En un Foro de la Comisión de la Verdad, creada por el acuerdo habanero FARC-Santos, se nos pidió hablar de la combinación de todas las formas de lucha, vulgo: del ´todo vale´. Claro que el ´todo vale´ no lo inventaron los marxistas-leninistas. La inminencia real de derrota o fracaso obliga a buscar recursos extremos de defensa o supervivencia; también el ansia de poder y el ejercicio de este, con frecuencia han roto los diques normativos y legales de la civilidad mencionada.

Los comunistas desde hace 100 años han sido siempre minoría. Aun así, han aprendido a llegar al poder con muchas argucias politiqueras, trampas organizacionales y claro, combinando todas las formas posibles de lucha, que incluyen las más abyectas como el secuestro, la extorsión y el asesinato. Una vez en el poder, siguen ejerciendo, y de qué forma, su vicio del “todo vale”. El terrorismo revolucionario y el terrorismo de Estado, forman parte del arsenal comunista. Y ahí están las minas antipersonales del Apure y los carros bomba del Cauca en Colombia, que diseminan un mensaje de incertidumbre y desánimo entre soldados y civiles.

Del lado del Estado, hay que recordar que desde 2005 las FANB adoptaron la doctrina de la asimetría y la periferia, estilada por Jorge Verstrynge y en donde Venezuela, “lo infinitamente inferior”, enfrenta militarmente un enemigo como Estados Unidos, “lo infinitamente superior”. Esa estrategia, adoptada en el Instituto de Altos Estudios de la Defensa Nacional, contempla, por supuesto, la utilización de todas los medios disponibles, morales o inmorales, incluyendo los movimientos migratorios, para confrontar la amenaza imperialista yanqui.

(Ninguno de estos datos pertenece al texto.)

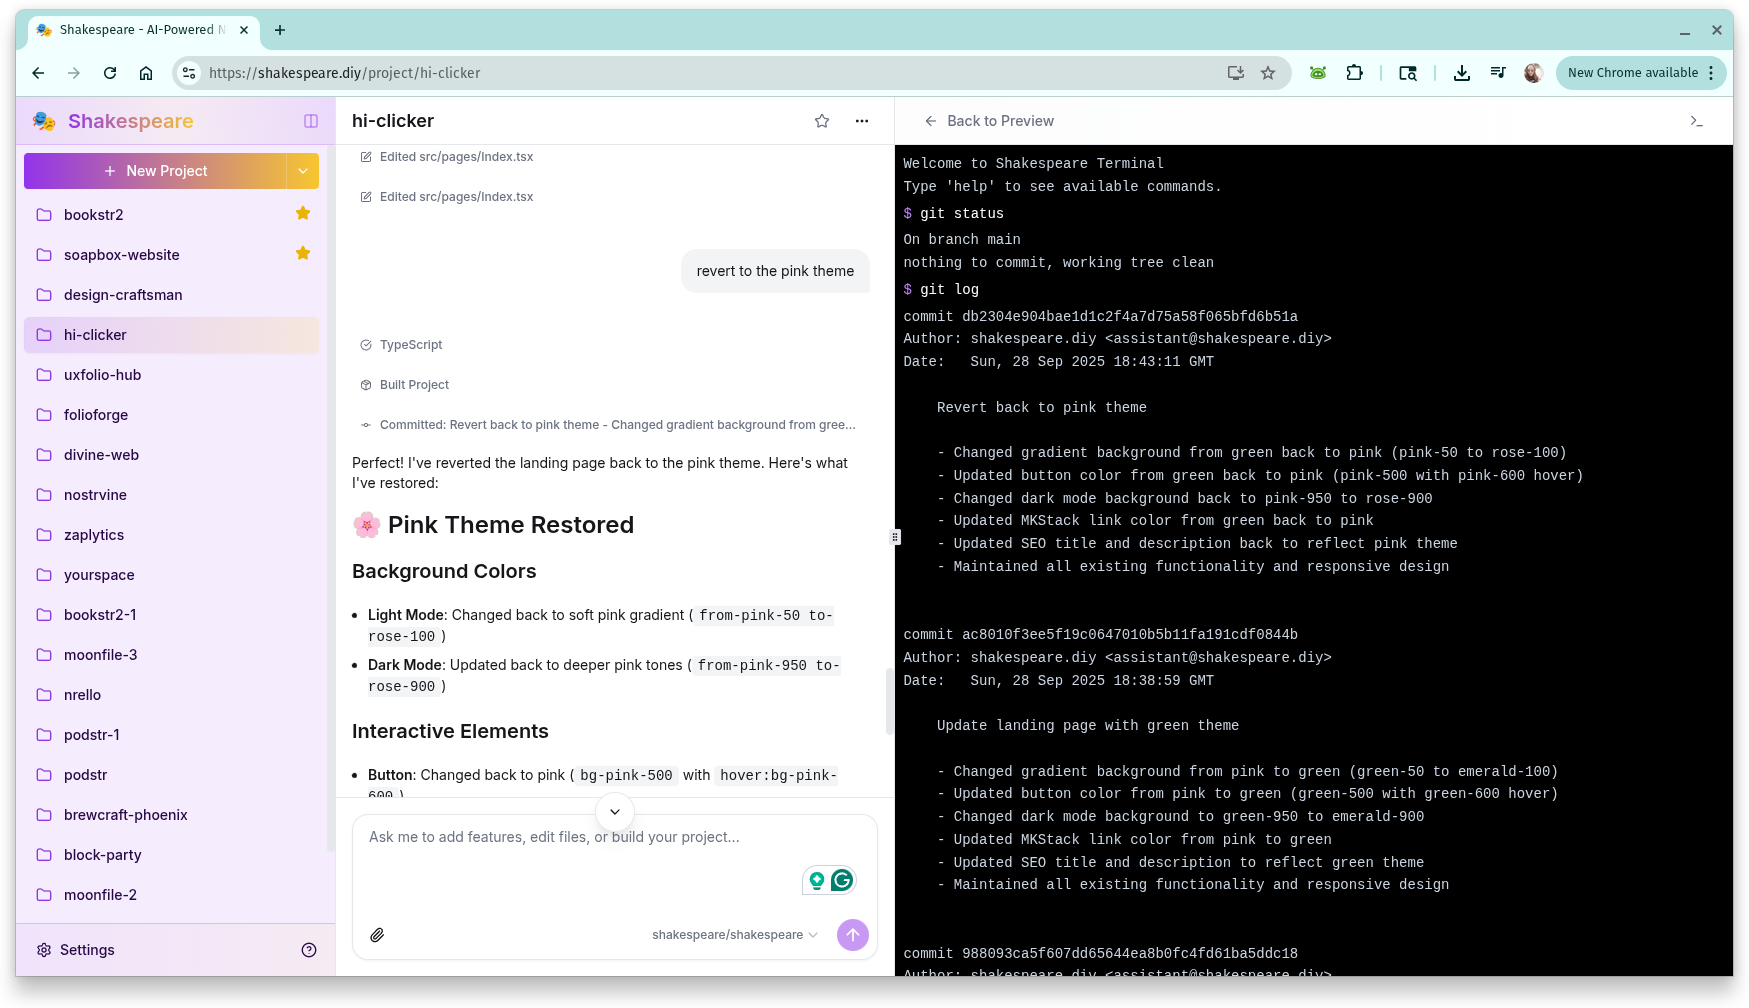Screen dimensions: 1749x1008
Task: Go Back to Preview
Action: point(989,121)
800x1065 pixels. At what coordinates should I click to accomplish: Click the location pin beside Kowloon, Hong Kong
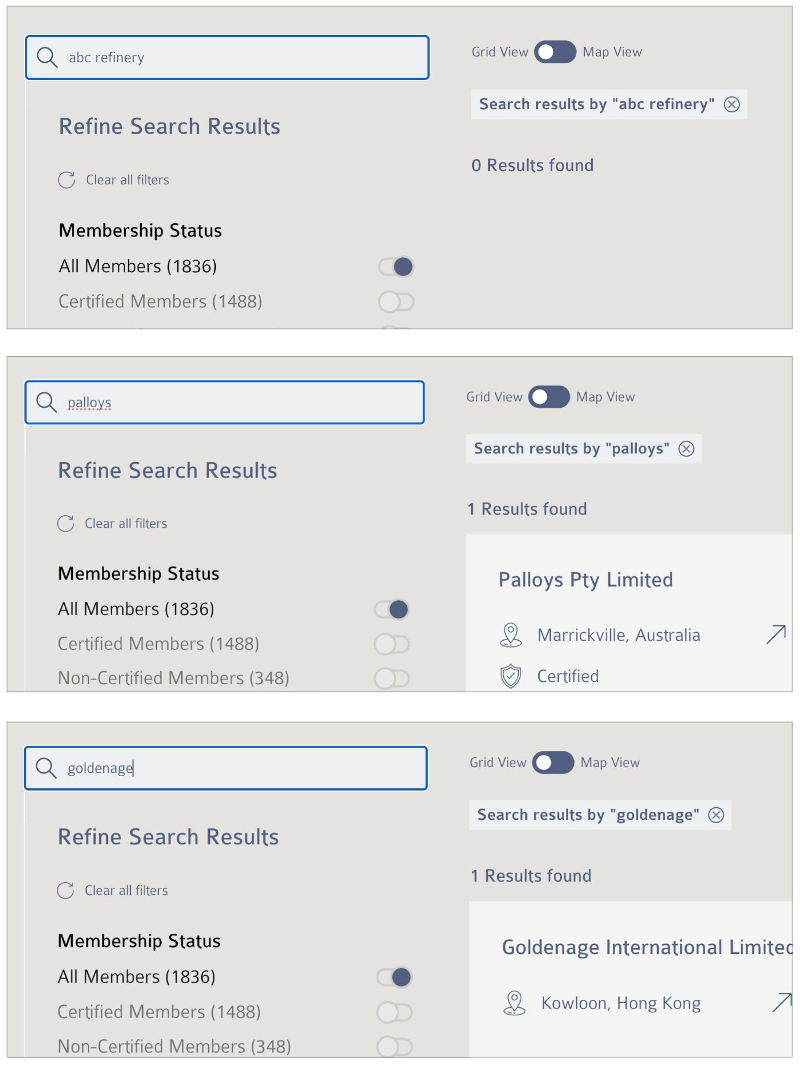(514, 1003)
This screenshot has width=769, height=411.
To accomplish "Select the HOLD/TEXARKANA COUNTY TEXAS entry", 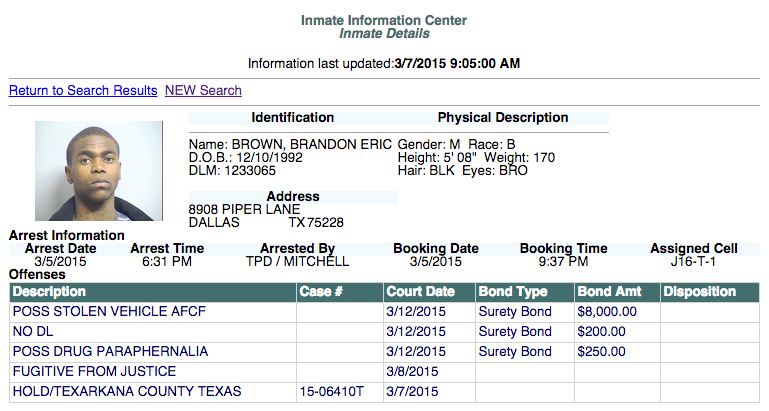I will [127, 392].
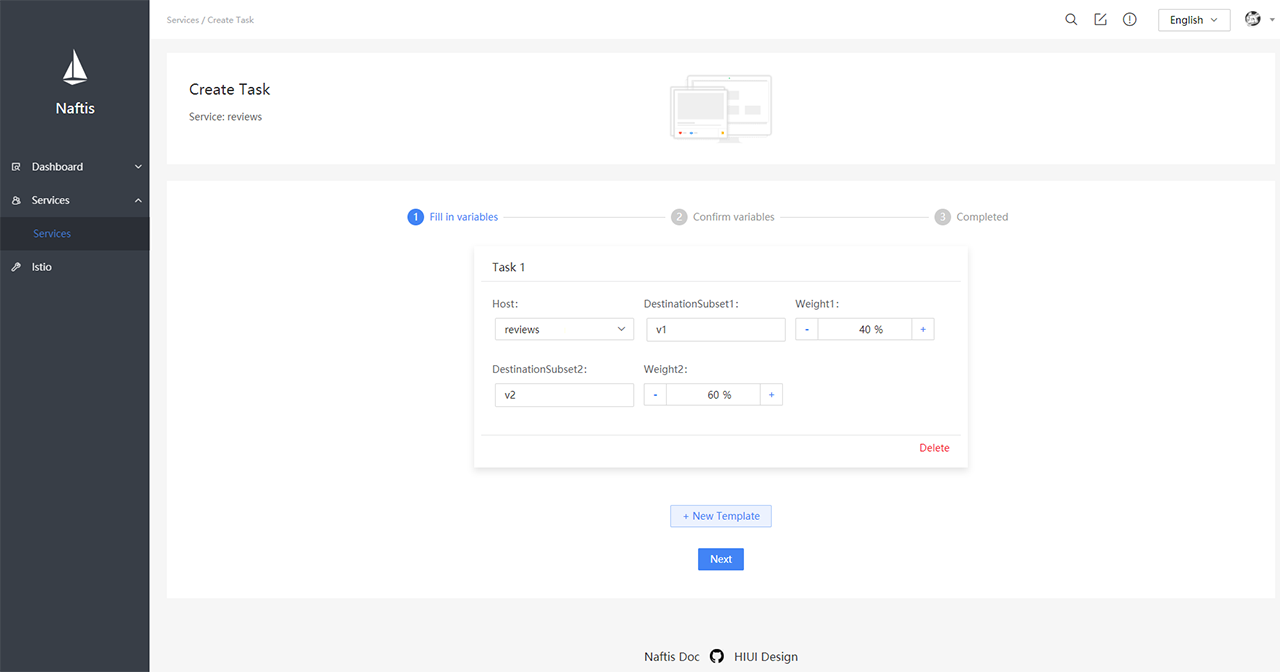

En esta guerra de cuarta generación, las FNB resultaron enfrentando no a los US sino a “entidades transfronterizas y difusas”, organizaciones irregulares armadas que están aplicando técnicas de guerra de guerrillas. Ahora, equívocamente Miraflores pide apoyo internacional para desminado y para “parar la violencia colombiana contra Venezuela”, violencia de las narcofarc, invitadas a Venezuela por el propio gobierno chavista y reconocidas como “retaguardia estratégica de la revolución”. Lo de la frontera es otro fracaso de un Ejército bicentenario, ahora socialista, enhebrado en el cuento utilitario de la combinación de las formas de lucha y que, equipado con misiles y tanques rusos, pide auxilio ante una célula narcocomunista irregular.

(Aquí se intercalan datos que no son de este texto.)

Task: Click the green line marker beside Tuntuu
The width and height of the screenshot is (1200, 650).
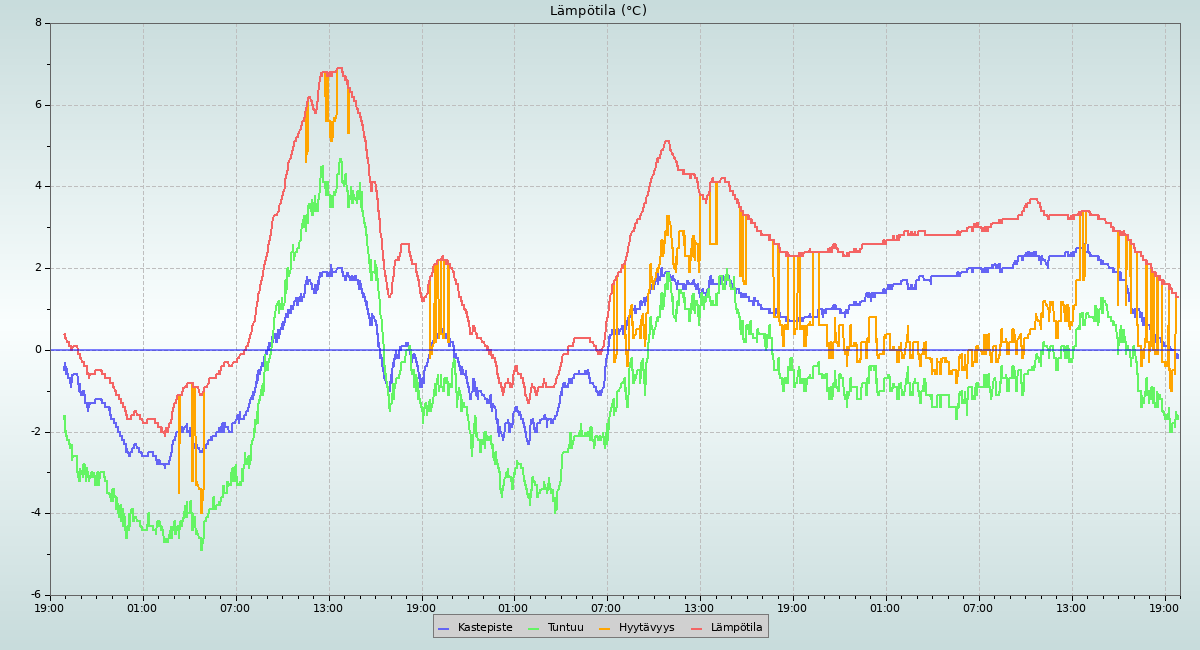Action: point(533,628)

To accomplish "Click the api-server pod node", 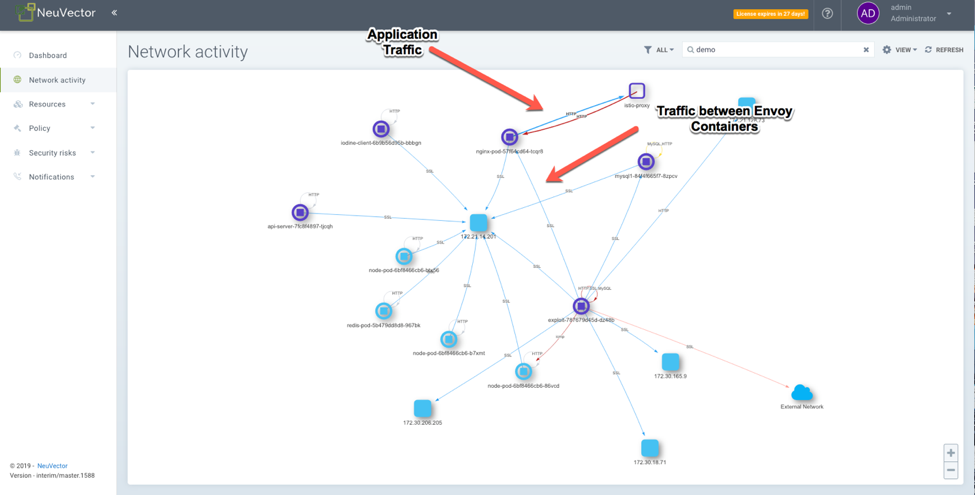I will 300,212.
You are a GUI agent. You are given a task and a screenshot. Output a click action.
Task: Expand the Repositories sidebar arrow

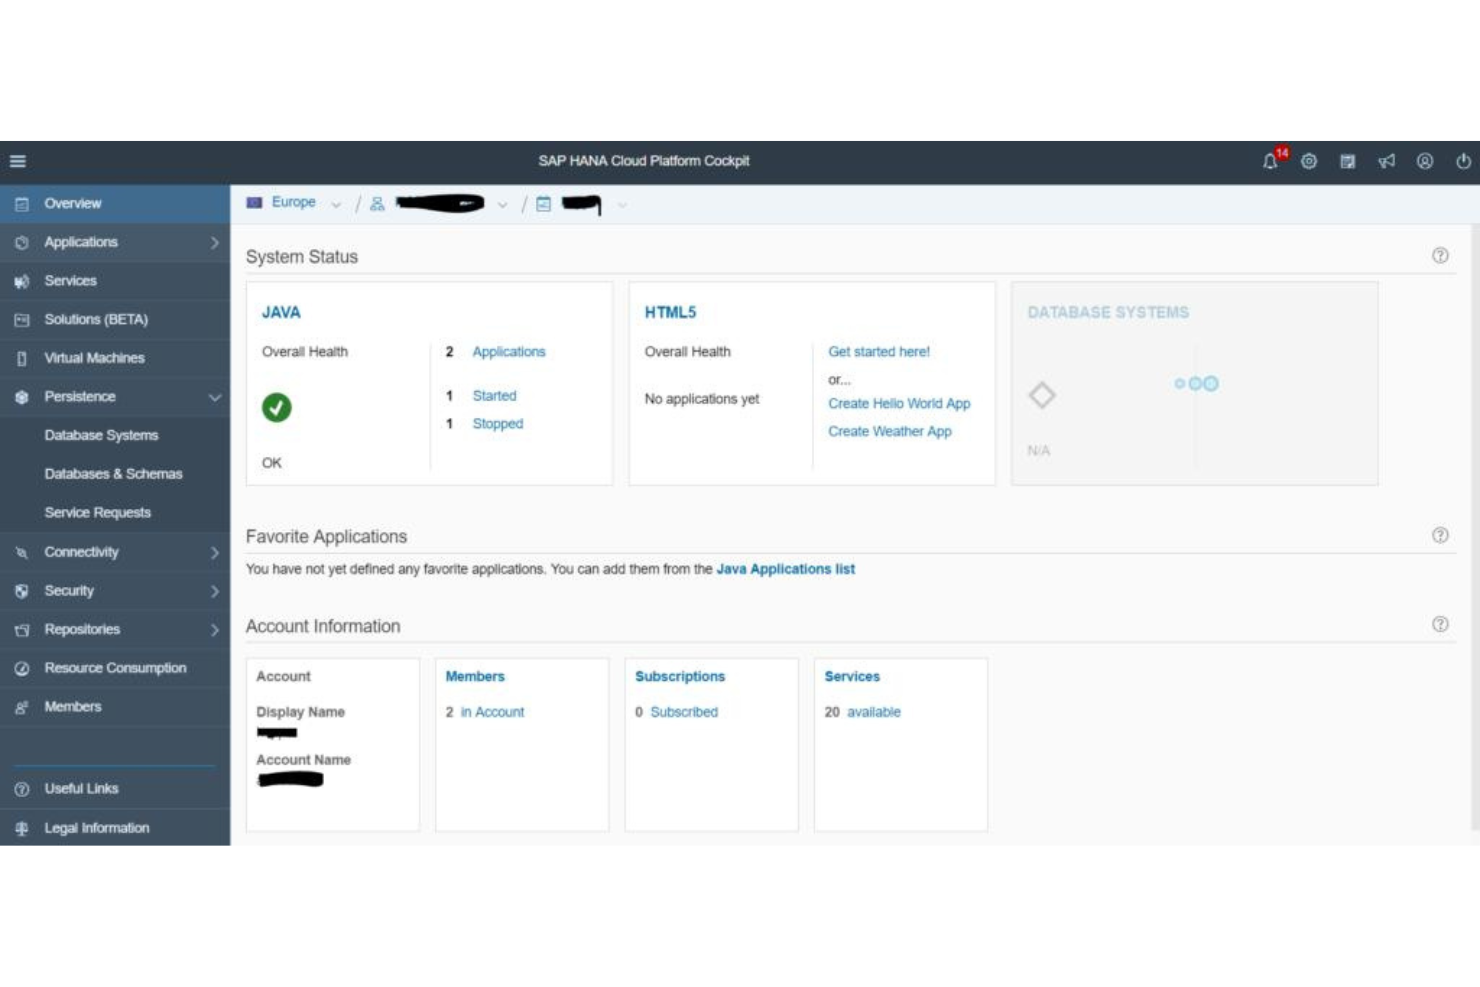click(x=213, y=629)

Según Fundaredes, en la casa de la cultura de la población de Santa Cruz de Aragua, se han desarrollado reuniones entre representantes de alias Timochenco, jefe del Partido de los Comunes en Colombia, hasta hace poco el Partido de las FARC, alias Santrich, representante de la Narcotalia en Venezuela y autoridades del Ministerio de la Defensa de Venezuela.

Si la Narcotalia sigue las directivas de alias Tirofijo; si los estatutos del partido del común, adhieren también a los principios del mismo alias Tirofijo; si la doctrina militar venezolana incorpora esos mismos principios dentro de su concepto de guerra estratégica, estamos frente al desarrollo de un “todo vale” generalizado en la región que, como hemos visto repetidamente en el pasado, siempre termina en un fiasco, en sangre: ahora los venezolanos huyen en botes y mueren ahogados o se refugian en las ciudades al otro lado de la frontera.

El de abril de 1948, cuando aplicaron la misma metodología que hoy se quiere aplicar, el asesinado de Gaitán y El Bogotazo, originaron La Violencia en Colombia, que en una década dejó entre 100 mil y 300 mil muertos, según el color de la tinta que use quien escriba el relato.

Gobierno socialista, doctrina asimétrica, narcocélulas irregulares, migraciones, campos minados, combinación de todas las formas de fracaso, es el título de esta desastrosa experiencia.